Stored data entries
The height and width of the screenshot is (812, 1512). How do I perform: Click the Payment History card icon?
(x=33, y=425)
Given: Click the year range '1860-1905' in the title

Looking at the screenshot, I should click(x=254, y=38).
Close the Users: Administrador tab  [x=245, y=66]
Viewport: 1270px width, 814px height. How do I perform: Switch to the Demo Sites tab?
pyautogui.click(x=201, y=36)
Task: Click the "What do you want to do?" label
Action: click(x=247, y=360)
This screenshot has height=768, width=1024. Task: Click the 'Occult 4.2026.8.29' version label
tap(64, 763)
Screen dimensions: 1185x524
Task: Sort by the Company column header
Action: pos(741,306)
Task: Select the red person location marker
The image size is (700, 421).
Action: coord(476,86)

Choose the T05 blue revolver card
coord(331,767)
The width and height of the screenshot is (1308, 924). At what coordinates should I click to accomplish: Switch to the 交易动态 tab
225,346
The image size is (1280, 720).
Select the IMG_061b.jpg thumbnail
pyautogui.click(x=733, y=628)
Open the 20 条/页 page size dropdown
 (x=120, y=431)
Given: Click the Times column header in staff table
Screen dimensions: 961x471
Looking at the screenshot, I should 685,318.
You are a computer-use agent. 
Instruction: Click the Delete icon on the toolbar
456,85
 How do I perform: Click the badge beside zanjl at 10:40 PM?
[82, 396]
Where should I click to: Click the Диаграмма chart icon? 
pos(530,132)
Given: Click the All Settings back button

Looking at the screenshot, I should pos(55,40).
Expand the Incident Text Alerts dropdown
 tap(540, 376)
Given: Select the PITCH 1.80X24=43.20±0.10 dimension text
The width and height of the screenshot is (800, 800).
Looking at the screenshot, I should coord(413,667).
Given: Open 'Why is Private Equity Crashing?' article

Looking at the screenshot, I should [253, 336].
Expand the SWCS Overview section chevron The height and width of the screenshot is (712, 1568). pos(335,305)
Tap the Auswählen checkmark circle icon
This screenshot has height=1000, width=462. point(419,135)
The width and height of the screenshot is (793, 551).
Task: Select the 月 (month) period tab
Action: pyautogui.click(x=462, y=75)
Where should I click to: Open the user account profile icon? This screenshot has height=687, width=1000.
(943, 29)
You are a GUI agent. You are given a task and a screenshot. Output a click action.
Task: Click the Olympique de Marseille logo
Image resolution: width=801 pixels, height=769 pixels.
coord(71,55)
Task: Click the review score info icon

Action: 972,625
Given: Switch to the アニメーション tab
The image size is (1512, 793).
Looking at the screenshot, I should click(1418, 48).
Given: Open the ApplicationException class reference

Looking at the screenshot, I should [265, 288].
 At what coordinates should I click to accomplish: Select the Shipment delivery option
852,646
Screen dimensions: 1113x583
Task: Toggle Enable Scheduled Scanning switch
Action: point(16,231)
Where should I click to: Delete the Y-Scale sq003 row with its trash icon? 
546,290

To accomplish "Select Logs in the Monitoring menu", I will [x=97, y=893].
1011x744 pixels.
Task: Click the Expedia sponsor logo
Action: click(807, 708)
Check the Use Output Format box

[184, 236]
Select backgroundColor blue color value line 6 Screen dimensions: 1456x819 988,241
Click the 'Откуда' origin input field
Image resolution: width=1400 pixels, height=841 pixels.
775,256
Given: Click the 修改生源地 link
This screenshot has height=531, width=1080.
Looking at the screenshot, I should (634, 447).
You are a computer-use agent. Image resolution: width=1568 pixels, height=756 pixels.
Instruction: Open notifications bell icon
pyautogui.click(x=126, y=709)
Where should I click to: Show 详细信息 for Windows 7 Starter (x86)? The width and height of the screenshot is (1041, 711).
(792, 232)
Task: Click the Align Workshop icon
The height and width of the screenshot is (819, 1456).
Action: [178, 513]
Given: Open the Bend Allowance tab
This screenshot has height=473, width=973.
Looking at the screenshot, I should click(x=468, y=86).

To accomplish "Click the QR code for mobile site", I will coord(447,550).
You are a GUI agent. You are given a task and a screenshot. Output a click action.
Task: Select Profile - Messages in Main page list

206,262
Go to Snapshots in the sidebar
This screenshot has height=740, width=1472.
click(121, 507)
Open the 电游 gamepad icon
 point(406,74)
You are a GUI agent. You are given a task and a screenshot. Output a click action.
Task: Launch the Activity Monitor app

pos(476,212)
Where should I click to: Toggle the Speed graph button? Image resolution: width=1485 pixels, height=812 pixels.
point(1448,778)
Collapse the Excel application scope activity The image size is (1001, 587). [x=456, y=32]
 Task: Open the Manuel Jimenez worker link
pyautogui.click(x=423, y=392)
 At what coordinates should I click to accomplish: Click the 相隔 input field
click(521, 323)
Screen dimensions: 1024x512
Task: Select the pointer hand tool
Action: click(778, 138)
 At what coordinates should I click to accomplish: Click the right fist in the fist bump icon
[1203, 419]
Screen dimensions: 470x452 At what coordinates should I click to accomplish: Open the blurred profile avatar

Task description: What is needed is an exact copy of the lines from the one containing "Open the 电游 gamepad icon" through the last line of the records, and nothing else.

Solution for this task:
Open the 电游 gamepad icon
 point(406,74)
You are a GUI agent. You are given a task and a screenshot. Output a click action.
Task: Launch the Activity Monitor app

pos(476,212)
Where should I click to: Toggle the Speed graph button? Image resolution: width=1485 pixels, height=812 pixels.
point(1448,778)
Collapse the Excel application scope activity The image size is (1001, 587). [x=456, y=32]
 Task: Open the Manuel Jimenez worker link
pyautogui.click(x=423, y=392)
 At what coordinates should I click to accomplish: Click the 相隔 input field
click(521, 323)
Screen dimensions: 1024x512
Task: Select the pointer hand tool
Action: click(778, 138)
 At what coordinates should I click to accomplish: Click the right fist in the fist bump icon
[1203, 419]
Screen dimensions: 470x452 At what coordinates should I click to accomplish: Open the blurred profile avatar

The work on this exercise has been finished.